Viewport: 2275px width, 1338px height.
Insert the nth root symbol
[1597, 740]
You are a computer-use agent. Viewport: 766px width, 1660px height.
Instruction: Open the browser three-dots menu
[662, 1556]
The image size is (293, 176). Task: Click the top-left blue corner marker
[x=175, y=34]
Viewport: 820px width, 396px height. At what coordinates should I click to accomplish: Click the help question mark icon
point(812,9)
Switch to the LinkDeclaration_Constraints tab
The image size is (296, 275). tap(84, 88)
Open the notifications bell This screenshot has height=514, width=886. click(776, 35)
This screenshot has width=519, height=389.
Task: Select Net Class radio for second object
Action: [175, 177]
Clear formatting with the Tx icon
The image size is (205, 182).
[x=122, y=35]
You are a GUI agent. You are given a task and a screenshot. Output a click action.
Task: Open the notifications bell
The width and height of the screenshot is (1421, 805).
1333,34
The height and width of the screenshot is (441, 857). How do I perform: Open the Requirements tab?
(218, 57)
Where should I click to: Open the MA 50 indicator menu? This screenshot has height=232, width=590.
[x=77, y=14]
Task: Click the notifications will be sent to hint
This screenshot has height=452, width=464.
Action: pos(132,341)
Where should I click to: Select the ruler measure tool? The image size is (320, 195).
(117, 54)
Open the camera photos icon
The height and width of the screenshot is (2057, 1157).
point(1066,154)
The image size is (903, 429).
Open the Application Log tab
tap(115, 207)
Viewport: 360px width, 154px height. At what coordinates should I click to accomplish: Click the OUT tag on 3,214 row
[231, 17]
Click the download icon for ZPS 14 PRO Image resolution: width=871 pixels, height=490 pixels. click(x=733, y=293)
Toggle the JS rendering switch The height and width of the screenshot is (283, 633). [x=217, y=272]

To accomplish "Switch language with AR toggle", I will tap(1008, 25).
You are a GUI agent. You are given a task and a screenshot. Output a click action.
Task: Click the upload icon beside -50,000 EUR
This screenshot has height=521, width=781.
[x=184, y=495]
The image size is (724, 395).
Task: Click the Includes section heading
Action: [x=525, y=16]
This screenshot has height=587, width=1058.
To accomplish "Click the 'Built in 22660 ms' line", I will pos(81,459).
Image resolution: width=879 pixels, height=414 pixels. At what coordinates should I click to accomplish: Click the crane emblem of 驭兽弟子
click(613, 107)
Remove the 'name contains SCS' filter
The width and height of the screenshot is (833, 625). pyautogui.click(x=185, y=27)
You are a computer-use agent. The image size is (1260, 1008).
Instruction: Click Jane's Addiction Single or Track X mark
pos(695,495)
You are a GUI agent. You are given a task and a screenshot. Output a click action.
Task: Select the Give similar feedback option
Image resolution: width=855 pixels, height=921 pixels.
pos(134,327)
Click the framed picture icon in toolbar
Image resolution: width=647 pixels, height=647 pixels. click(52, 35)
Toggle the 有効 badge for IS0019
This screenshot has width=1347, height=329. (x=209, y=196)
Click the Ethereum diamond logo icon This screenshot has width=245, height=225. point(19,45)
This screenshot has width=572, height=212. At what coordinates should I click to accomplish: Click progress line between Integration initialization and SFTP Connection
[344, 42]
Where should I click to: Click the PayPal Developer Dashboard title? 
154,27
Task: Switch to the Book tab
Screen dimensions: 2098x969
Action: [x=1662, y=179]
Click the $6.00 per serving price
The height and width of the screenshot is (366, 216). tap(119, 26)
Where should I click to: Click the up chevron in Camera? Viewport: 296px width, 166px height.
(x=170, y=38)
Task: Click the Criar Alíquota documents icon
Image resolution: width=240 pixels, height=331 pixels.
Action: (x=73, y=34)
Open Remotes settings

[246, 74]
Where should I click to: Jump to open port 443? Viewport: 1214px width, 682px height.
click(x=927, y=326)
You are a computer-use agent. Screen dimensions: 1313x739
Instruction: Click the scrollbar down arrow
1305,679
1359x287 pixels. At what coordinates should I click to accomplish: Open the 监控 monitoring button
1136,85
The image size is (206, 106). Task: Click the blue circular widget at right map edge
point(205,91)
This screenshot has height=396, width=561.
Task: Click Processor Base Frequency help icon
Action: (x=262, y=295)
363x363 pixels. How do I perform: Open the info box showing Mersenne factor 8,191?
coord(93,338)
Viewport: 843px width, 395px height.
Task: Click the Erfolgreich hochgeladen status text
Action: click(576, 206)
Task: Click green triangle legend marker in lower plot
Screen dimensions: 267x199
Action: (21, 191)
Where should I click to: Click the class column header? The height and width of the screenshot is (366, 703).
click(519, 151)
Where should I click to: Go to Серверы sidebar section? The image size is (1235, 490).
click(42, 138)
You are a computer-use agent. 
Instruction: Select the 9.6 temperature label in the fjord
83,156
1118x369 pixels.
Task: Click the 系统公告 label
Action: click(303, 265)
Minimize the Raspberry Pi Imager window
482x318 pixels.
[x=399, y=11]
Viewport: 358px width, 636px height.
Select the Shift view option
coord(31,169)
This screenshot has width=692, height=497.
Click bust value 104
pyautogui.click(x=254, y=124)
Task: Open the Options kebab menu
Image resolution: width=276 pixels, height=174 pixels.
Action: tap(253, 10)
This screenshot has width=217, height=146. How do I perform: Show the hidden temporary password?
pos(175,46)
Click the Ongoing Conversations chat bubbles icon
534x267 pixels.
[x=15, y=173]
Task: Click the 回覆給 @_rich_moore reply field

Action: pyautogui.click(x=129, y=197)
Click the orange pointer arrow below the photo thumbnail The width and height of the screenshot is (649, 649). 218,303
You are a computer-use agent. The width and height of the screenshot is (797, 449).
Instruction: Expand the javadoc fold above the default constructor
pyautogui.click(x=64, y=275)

• [What to produce] Can you turn the listing above into a JSON array of strings, with one string per line and no blank lines?

• [Right answer]
[
  "Viewport: 2275px width, 1338px height.",
  "Insert the nth root symbol",
  "[1597, 740]",
  "You are a computer-use agent. Viewport: 766px width, 1660px height.",
  "Instruction: Open the browser three-dots menu",
  "[662, 1556]",
  "The image size is (293, 176). Task: Click the top-left blue corner marker",
  "[x=175, y=34]",
  "Viewport: 820px width, 396px height. At what coordinates should I click to accomplish: Click the help question mark icon",
  "point(812,9)",
  "Switch to the LinkDeclaration_Constraints tab",
  "The image size is (296, 275). tap(84, 88)",
  "Open the notifications bell This screenshot has height=514, width=886. click(776, 35)",
  "This screenshot has width=519, height=389.",
  "Task: Select Net Class radio for second object",
  "Action: [175, 177]",
  "Clear formatting with the Tx icon",
  "The image size is (205, 182).",
  "[x=122, y=35]",
  "You are a GUI agent. You are given a task and a screenshot. Output a click action.",
  "Task: Open the notifications bell",
  "The width and height of the screenshot is (1421, 805).",
  "1333,34",
  "The height and width of the screenshot is (441, 857). How do I perform: Open the Requirements tab?",
  "(218, 57)",
  "Where should I click to: Open the MA 50 indicator menu? This screenshot has height=232, width=590.",
  "[x=77, y=14]",
  "Task: Click the notifications will be sent to hint",
  "This screenshot has height=452, width=464.",
  "Action: pos(132,341)",
  "Where should I click to: Select the ruler measure tool? The image size is (320, 195).",
  "(117, 54)",
  "Open the camera photos icon",
  "The height and width of the screenshot is (2057, 1157).",
  "point(1066,154)",
  "The image size is (903, 429).",
  "Open the Application Log tab",
  "tap(115, 207)",
  "Viewport: 360px width, 154px height. At what coordinates should I click to accomplish: Click the OUT tag on 3,214 row",
  "[231, 17]",
  "Click the download icon for ZPS 14 PRO Image resolution: width=871 pixels, height=490 pixels. click(x=733, y=293)",
  "Toggle the JS rendering switch The height and width of the screenshot is (283, 633). [x=217, y=272]",
  "To accomplish \"Switch language with AR toggle\", I will tap(1008, 25).",
  "You are a GUI agent. You are given a task and a screenshot. Output a click action.",
  "Task: Click the upload icon beside -50,000 EUR",
  "This screenshot has height=521, width=781.",
  "[x=184, y=495]",
  "The image size is (724, 395).",
  "Task: Click the Includes section heading",
  "Action: [x=525, y=16]",
  "This screenshot has height=587, width=1058.",
  "To accomplish \"Click the 'Built in 22660 ms' line\", I will pos(81,459).",
  "Image resolution: width=879 pixels, height=414 pixels. At what coordinates should I click to accomplish: Click the crane emblem of 驭兽弟子",
  "click(613, 107)",
  "Remove the 'name contains SCS' filter",
  "The width and height of the screenshot is (833, 625). pyautogui.click(x=185, y=27)",
  "You are a computer-use agent. The image size is (1260, 1008).",
  "Instruction: Click Jane's Addiction Single or Track X mark",
  "pos(695,495)",
  "You are a GUI agent. You are given a task and a screenshot. Output a click action.",
  "Task: Select the Give similar feedback option",
  "Image resolution: width=855 pixels, height=921 pixels.",
  "pos(134,327)",
  "Click the framed picture icon in toolbar",
  "Image resolution: width=647 pixels, height=647 pixels. click(52, 35)",
  "Toggle the 有効 badge for IS0019",
  "This screenshot has width=1347, height=329. (x=209, y=196)",
  "Click the Ethereum diamond logo icon This screenshot has width=245, height=225. point(19,45)",
  "This screenshot has width=572, height=212. At what coordinates should I click to accomplish: Click progress line between Integration initialization and SFTP Connection",
  "[344, 42]",
  "Where should I click to: Click the PayPal Developer Dashboard title? ",
  "154,27",
  "Task: Switch to the Book tab",
  "Screen dimensions: 2098x969",
  "Action: [x=1662, y=179]",
  "Click the $6.00 per serving price",
  "The height and width of the screenshot is (366, 216). tap(119, 26)",
  "Where should I click to: Click the up chevron in Camera? Viewport: 296px width, 166px height.",
  "(x=170, y=38)",
  "Task: Click the Criar Alíquota documents icon",
  "Image resolution: width=240 pixels, height=331 pixels.",
  "Action: (x=73, y=34)",
  "Open Remotes settings",
  "[246, 74]",
  "Where should I click to: Jump to open port 443? Viewport: 1214px width, 682px height.",
  "click(x=927, y=326)",
  "You are a computer-use agent. Screen dimensions: 1313x739",
  "Instruction: Click the scrollbar down arrow",
  "1305,679",
  "1359x287 pixels. At what coordinates should I click to accomplish: Open the 监控 monitoring button",
  "1136,85",
  "The image size is (206, 106). Task: Click the blue circular widget at right map edge",
  "point(205,91)",
  "This screenshot has height=396, width=561.",
  "Task: Click Processor Base Frequency help icon",
  "Action: (x=262, y=295)",
  "363x363 pixels. How do I perform: Open the info box showing Mersenne factor 8,191?",
  "coord(93,338)",
  "Viewport: 843px width, 395px height.",
  "Task: Click the Erfolgreich hochgeladen status text",
  "Action: click(576, 206)",
  "Task: Click green triangle legend marker in lower plot",
  "Screen dimensions: 267x199",
  "Action: (21, 191)",
  "Where should I click to: Click the class column header? The height and width of the screenshot is (366, 703).",
  "click(519, 151)",
  "Where should I click to: Go to Серверы sidebar section? The image size is (1235, 490).",
  "click(42, 138)",
  "You are a computer-use agent. ",
  "Instruction: Select the 9.6 temperature label in the fjord",
  "83,156",
  "1118x369 pixels.",
  "Task: Click the 系统公告 label",
  "Action: click(303, 265)",
  "Minimize the Raspberry Pi Imager window",
  "482x318 pixels.",
  "[x=399, y=11]",
  "Viewport: 358px width, 636px height.",
  "Select the Shift view option",
  "coord(31,169)",
  "This screenshot has width=692, height=497.",
  "Click bust value 104",
  "pyautogui.click(x=254, y=124)",
  "Task: Open the Options kebab menu",
  "Image resolution: width=276 pixels, height=174 pixels.",
  "Action: tap(253, 10)",
  "This screenshot has width=217, height=146. How do I perform: Show the hidden temporary password?",
  "pos(175,46)",
  "Click the Ongoing Conversations chat bubbles icon",
  "534x267 pixels.",
  "[x=15, y=173]",
  "Task: Click the 回覆給 @_rich_moore reply field",
  "Action: pyautogui.click(x=129, y=197)",
  "Click the orange pointer arrow below the photo thumbnail The width and height of the screenshot is (649, 649). 218,303",
  "You are a computer-use agent. The width and height of the screenshot is (797, 449).",
  "Instruction: Expand the javadoc fold above the default constructor",
  "pyautogui.click(x=64, y=275)"
]